Could you repeat the records below exactly as written?

(Stored records)
*-*-*
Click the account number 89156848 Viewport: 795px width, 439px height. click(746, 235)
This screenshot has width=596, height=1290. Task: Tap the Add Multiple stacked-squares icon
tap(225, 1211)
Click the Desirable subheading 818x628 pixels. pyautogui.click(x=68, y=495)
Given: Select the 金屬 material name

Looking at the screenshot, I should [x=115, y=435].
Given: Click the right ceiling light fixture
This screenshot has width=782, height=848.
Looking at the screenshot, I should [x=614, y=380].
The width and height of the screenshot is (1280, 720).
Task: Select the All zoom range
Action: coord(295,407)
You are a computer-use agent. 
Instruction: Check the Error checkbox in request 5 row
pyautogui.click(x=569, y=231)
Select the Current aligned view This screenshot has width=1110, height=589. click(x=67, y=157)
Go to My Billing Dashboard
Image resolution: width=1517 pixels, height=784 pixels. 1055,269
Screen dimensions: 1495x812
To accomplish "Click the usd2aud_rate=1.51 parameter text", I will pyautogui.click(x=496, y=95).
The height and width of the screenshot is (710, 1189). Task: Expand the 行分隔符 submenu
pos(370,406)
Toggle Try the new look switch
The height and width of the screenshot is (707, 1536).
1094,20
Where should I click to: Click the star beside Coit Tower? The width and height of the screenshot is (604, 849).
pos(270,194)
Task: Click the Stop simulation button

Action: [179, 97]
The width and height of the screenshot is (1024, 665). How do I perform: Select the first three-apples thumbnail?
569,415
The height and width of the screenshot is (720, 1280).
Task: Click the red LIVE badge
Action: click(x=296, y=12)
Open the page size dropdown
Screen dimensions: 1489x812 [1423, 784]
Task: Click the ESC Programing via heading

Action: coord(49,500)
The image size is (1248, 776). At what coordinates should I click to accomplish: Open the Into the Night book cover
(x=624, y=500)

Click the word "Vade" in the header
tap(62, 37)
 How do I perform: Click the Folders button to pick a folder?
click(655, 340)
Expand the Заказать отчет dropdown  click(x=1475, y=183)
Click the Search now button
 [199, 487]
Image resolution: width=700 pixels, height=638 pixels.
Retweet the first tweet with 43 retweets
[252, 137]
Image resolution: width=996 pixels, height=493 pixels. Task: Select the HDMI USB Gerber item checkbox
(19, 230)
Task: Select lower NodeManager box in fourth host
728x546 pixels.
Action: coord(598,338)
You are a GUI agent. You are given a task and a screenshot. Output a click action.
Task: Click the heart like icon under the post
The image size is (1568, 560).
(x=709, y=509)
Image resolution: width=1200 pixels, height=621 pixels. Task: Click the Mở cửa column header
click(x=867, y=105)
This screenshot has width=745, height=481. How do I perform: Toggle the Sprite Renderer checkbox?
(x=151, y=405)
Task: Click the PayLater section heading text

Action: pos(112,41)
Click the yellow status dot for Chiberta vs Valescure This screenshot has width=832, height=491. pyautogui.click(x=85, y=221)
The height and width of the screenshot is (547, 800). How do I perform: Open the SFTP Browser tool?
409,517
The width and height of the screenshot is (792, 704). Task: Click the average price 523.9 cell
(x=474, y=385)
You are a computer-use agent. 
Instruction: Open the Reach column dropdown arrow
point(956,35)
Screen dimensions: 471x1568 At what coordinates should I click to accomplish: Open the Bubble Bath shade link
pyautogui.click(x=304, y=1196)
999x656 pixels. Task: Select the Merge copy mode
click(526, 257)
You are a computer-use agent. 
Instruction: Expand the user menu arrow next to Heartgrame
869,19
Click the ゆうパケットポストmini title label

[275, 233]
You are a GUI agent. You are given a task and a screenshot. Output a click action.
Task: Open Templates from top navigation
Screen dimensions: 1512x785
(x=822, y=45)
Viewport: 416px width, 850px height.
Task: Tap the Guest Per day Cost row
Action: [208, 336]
*-*-*
• **TASK SOLUTION**:
Click the account number 89156848 Viewport: 795px width, 439px height. click(746, 235)
This screenshot has width=596, height=1290. Task: Tap the Add Multiple stacked-squares icon
tap(225, 1211)
Click the Desirable subheading 818x628 pixels. pyautogui.click(x=68, y=495)
Given: Select the 金屬 material name

Looking at the screenshot, I should [x=115, y=435].
Given: Click the right ceiling light fixture
This screenshot has width=782, height=848.
Looking at the screenshot, I should [x=614, y=380].
The width and height of the screenshot is (1280, 720).
Task: Select the All zoom range
Action: coord(295,407)
You are a computer-use agent. 
Instruction: Check the Error checkbox in request 5 row
pyautogui.click(x=569, y=231)
Select the Current aligned view This screenshot has width=1110, height=589. click(x=67, y=157)
Go to My Billing Dashboard
Image resolution: width=1517 pixels, height=784 pixels. 1055,269
Screen dimensions: 1495x812
To accomplish "Click the usd2aud_rate=1.51 parameter text", I will pyautogui.click(x=496, y=95).
The height and width of the screenshot is (710, 1189). Task: Expand the 行分隔符 submenu
pos(370,406)
Toggle Try the new look switch
The height and width of the screenshot is (707, 1536).
1094,20
Where should I click to: Click the star beside Coit Tower? The width and height of the screenshot is (604, 849).
pos(270,194)
Task: Click the Stop simulation button

Action: [179, 97]
The width and height of the screenshot is (1024, 665). How do I perform: Select the first three-apples thumbnail?
569,415
The height and width of the screenshot is (720, 1280).
Task: Click the red LIVE badge
Action: click(x=296, y=12)
Open the page size dropdown
Screen dimensions: 1489x812 [1423, 784]
Task: Click the ESC Programing via heading

Action: coord(49,500)
The image size is (1248, 776). At what coordinates should I click to accomplish: Open the Into the Night book cover
(x=624, y=500)

Click the word "Vade" in the header
tap(62, 37)
 How do I perform: Click the Folders button to pick a folder?
click(655, 340)
Expand the Заказать отчет dropdown  click(x=1475, y=183)
Click the Search now button
 [199, 487]
Image resolution: width=700 pixels, height=638 pixels.
Retweet the first tweet with 43 retweets
[252, 137]
Image resolution: width=996 pixels, height=493 pixels. Task: Select the HDMI USB Gerber item checkbox
(19, 230)
Task: Select lower NodeManager box in fourth host
728x546 pixels.
Action: coord(598,338)
You are a GUI agent. You are given a task and a screenshot. Output a click action.
Task: Click the heart like icon under the post
The image size is (1568, 560).
(x=709, y=509)
Image resolution: width=1200 pixels, height=621 pixels. Task: Click the Mở cửa column header
click(x=867, y=105)
This screenshot has width=745, height=481. How do I perform: Toggle the Sprite Renderer checkbox?
(x=151, y=405)
Task: Click the PayLater section heading text

Action: pos(112,41)
Click the yellow status dot for Chiberta vs Valescure This screenshot has width=832, height=491. pyautogui.click(x=85, y=221)
The height and width of the screenshot is (547, 800). How do I perform: Open the SFTP Browser tool?
409,517
The width and height of the screenshot is (792, 704). Task: Click the average price 523.9 cell
(x=474, y=385)
You are a computer-use agent. 
Instruction: Open the Reach column dropdown arrow
point(956,35)
Screen dimensions: 471x1568 At what coordinates should I click to accomplish: Open the Bubble Bath shade link
pyautogui.click(x=304, y=1196)
999x656 pixels. Task: Select the Merge copy mode
click(526, 257)
You are a computer-use agent. 
Instruction: Expand the user menu arrow next to Heartgrame
869,19
Click the ゆうパケットポストmini title label

[275, 233]
You are a GUI agent. You are given a task and a screenshot. Output a click action.
Task: Open Templates from top navigation
Screen dimensions: 1512x785
(x=822, y=45)
Viewport: 416px width, 850px height.
Task: Tap the Guest Per day Cost row
Action: [208, 336]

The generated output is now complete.